** YOUR OBJECTIVE **
Copy out, exactly as given, every line from the line with "Where should I click to: Click the" to the end of the listing, both of those lines included.

** EXERCISE DATA **
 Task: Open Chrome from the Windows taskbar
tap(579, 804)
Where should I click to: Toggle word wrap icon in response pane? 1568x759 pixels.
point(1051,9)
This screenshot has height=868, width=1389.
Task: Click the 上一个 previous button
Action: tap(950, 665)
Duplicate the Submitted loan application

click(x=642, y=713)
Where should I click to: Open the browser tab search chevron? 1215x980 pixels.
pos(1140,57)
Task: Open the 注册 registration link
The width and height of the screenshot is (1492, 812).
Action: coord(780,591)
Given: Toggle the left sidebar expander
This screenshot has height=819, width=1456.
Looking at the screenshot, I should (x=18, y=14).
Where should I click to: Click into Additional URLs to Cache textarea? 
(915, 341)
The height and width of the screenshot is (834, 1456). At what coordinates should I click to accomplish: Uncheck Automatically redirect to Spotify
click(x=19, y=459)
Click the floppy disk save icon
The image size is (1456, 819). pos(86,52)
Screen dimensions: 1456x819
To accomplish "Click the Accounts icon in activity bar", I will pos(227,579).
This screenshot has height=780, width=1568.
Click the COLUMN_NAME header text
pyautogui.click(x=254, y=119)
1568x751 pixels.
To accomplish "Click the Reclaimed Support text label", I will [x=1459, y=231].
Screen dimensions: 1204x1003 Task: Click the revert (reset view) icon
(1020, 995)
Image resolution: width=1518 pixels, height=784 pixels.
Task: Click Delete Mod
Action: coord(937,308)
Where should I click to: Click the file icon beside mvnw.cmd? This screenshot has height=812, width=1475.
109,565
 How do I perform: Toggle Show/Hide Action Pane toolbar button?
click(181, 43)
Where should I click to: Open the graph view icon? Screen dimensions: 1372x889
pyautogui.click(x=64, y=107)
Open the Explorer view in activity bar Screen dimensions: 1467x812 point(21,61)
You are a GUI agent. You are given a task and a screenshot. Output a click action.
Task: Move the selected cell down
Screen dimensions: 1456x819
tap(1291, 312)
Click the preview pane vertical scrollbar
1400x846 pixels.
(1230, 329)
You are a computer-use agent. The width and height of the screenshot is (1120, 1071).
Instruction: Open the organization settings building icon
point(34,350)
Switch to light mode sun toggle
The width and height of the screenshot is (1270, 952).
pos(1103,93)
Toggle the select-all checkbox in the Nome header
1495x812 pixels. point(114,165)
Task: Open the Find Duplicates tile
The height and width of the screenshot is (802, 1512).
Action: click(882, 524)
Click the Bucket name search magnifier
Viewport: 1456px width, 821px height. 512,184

** SOLUTION **
Where should I click to: Click the file icon beside mvnw.cmd? This screenshot has height=812, width=1475.
109,565
 How do I perform: Toggle Show/Hide Action Pane toolbar button?
click(181, 43)
Where should I click to: Open the graph view icon? Screen dimensions: 1372x889
pyautogui.click(x=64, y=107)
Open the Explorer view in activity bar Screen dimensions: 1467x812 point(21,61)
You are a GUI agent. You are given a task and a screenshot. Output a click action.
Task: Move the selected cell down
Screen dimensions: 1456x819
tap(1291, 312)
Click the preview pane vertical scrollbar
1400x846 pixels.
(1230, 329)
You are a computer-use agent. The width and height of the screenshot is (1120, 1071).
Instruction: Open the organization settings building icon
point(34,350)
Switch to light mode sun toggle
The width and height of the screenshot is (1270, 952).
pos(1103,93)
Toggle the select-all checkbox in the Nome header
1495x812 pixels. point(114,165)
Task: Open the Find Duplicates tile
The height and width of the screenshot is (802, 1512).
Action: click(882, 524)
Click the Bucket name search magnifier
Viewport: 1456px width, 821px height. 512,184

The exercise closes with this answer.